Start of SOURCE RECORDS

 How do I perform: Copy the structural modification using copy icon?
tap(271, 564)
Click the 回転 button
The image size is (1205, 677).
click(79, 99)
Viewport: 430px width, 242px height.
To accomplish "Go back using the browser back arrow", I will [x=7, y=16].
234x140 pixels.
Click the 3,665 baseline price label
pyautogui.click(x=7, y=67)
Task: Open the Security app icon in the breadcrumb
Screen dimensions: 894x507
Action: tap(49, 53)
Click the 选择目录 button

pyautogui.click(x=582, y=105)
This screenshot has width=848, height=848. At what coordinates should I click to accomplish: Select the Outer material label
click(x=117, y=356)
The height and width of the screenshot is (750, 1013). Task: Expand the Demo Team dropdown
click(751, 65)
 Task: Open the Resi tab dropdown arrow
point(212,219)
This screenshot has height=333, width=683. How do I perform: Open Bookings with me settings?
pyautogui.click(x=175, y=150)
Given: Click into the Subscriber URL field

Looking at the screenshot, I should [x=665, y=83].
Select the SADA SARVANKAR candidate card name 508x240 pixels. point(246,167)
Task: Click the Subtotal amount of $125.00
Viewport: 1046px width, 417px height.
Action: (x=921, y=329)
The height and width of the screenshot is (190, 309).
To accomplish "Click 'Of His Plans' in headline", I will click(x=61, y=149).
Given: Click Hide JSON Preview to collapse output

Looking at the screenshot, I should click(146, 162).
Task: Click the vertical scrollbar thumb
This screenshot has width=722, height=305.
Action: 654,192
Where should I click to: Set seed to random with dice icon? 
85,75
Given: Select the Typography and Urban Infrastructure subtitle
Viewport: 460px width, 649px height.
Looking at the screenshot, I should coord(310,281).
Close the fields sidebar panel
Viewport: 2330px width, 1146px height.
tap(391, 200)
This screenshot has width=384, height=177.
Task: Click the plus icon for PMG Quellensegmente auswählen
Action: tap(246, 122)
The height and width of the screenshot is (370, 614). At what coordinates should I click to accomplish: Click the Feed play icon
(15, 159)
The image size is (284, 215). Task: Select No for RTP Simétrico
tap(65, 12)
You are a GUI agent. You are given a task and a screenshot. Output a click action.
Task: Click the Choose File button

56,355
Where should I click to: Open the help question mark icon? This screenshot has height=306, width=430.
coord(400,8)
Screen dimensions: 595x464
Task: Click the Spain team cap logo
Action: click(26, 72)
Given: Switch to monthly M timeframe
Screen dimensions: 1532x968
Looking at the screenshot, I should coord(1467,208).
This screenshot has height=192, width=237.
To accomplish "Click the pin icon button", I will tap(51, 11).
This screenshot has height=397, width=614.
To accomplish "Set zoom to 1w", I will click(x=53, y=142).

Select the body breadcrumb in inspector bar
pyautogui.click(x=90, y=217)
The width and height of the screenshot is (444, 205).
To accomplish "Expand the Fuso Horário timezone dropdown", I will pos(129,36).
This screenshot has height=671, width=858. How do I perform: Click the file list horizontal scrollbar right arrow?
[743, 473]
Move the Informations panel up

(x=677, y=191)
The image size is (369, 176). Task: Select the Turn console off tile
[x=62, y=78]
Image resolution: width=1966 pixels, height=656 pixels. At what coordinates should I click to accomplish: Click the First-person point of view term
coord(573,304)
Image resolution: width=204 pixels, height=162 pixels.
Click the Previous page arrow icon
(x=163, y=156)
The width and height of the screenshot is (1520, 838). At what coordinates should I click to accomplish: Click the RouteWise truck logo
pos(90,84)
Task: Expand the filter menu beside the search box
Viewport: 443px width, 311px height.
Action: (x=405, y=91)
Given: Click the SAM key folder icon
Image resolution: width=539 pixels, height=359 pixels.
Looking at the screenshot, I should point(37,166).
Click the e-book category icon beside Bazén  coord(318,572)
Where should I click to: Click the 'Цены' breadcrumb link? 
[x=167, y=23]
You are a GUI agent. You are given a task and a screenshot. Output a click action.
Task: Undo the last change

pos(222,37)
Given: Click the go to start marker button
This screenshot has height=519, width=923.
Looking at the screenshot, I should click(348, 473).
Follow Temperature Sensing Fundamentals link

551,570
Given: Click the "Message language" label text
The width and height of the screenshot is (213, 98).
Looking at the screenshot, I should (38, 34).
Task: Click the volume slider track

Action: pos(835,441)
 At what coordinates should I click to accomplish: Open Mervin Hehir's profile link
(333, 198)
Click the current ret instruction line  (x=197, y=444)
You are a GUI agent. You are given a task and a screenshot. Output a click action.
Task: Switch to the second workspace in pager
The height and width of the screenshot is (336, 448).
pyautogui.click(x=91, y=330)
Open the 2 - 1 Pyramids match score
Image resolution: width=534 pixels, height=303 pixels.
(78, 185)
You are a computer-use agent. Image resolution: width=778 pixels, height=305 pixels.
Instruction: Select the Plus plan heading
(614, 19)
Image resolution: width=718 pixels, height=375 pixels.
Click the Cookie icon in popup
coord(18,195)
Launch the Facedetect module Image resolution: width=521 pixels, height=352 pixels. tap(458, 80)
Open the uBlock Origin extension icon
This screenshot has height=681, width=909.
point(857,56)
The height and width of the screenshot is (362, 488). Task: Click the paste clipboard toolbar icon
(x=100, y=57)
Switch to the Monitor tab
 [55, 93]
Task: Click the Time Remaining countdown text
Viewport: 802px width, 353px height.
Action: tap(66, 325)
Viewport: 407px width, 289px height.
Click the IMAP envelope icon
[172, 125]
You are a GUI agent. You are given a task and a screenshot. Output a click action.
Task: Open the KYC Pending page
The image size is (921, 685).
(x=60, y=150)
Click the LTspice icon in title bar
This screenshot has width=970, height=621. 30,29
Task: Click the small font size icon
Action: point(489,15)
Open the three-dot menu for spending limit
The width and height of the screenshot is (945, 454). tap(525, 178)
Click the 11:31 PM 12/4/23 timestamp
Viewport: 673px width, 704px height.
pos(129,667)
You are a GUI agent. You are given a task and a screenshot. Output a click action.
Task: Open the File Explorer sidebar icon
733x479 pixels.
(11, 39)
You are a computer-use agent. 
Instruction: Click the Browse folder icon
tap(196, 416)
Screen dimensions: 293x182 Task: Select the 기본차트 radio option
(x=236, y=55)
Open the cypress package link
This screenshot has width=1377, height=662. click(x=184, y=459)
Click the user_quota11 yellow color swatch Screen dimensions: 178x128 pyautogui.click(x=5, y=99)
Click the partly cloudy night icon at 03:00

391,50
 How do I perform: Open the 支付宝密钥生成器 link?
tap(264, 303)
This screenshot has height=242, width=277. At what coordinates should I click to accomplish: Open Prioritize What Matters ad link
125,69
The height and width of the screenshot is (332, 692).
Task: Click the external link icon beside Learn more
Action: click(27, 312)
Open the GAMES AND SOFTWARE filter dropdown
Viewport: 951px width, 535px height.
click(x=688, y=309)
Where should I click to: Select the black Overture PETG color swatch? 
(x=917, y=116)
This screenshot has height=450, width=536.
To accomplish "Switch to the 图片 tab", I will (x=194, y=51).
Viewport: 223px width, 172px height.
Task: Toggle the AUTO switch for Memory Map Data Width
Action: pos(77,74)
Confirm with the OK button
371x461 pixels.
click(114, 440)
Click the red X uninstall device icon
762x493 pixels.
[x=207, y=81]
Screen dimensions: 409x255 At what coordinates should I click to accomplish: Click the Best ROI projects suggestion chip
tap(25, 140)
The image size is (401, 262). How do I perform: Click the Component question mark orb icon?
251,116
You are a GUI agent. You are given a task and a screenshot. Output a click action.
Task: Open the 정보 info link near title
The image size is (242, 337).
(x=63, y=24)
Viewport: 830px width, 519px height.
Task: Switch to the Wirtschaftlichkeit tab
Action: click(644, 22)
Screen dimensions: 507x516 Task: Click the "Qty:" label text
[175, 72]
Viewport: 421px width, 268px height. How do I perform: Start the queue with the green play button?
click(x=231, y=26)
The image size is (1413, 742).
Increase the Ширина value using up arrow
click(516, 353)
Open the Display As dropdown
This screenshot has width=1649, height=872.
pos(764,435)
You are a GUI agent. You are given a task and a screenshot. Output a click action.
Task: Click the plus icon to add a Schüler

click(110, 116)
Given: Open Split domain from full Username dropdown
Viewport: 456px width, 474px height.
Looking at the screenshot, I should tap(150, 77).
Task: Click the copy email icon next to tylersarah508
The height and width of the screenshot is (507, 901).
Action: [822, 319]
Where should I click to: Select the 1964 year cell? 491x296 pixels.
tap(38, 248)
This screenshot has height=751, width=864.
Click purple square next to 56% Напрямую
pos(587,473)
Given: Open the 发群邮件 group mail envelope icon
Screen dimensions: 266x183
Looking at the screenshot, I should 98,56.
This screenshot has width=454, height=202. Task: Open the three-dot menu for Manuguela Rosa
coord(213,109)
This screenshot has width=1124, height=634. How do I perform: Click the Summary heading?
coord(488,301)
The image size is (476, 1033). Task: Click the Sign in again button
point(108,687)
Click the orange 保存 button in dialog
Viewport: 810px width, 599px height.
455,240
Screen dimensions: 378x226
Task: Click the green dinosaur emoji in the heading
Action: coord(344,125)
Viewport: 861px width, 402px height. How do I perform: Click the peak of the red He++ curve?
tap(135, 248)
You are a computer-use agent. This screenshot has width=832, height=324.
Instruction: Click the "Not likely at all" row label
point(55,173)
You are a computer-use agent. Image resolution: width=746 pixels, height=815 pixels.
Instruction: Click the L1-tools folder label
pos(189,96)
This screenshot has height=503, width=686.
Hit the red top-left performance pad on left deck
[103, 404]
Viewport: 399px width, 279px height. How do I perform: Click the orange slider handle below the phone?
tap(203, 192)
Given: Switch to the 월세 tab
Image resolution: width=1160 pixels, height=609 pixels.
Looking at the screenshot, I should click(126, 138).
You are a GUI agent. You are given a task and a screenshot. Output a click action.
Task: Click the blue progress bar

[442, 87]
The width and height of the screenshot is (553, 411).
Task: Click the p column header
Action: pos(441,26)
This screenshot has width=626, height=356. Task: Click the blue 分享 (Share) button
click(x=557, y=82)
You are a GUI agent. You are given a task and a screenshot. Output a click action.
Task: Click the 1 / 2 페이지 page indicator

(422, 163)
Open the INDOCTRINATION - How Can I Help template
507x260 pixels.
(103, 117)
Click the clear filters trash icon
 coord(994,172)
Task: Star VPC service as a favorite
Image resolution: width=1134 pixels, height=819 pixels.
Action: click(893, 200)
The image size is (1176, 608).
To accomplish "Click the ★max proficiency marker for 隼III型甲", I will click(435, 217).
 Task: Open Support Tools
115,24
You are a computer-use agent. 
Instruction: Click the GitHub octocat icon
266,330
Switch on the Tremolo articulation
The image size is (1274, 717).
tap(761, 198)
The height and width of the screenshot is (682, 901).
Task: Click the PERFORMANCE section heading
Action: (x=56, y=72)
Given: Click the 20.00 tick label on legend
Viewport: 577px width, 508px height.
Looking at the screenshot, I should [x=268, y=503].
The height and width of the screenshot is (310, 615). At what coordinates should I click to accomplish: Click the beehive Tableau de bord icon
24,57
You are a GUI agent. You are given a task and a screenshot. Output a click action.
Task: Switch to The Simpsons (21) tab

End of SOURCE RECORDS

#### HOW TO COMPLETE THIS TASK:
Search the entries for the word "computer", then list each line that holds it.

#### EXERCISE SOLUTION:
You are a computer-use agent. Image resolution: width=778 pixels, height=305 pixels.
You are a computer-use agent. 
You are a computer-use agent. This screenshot has width=832, height=324.
You are a computer-use agent. Image resolution: width=746 pixels, height=815 pixels.
You are a computer-use agent. 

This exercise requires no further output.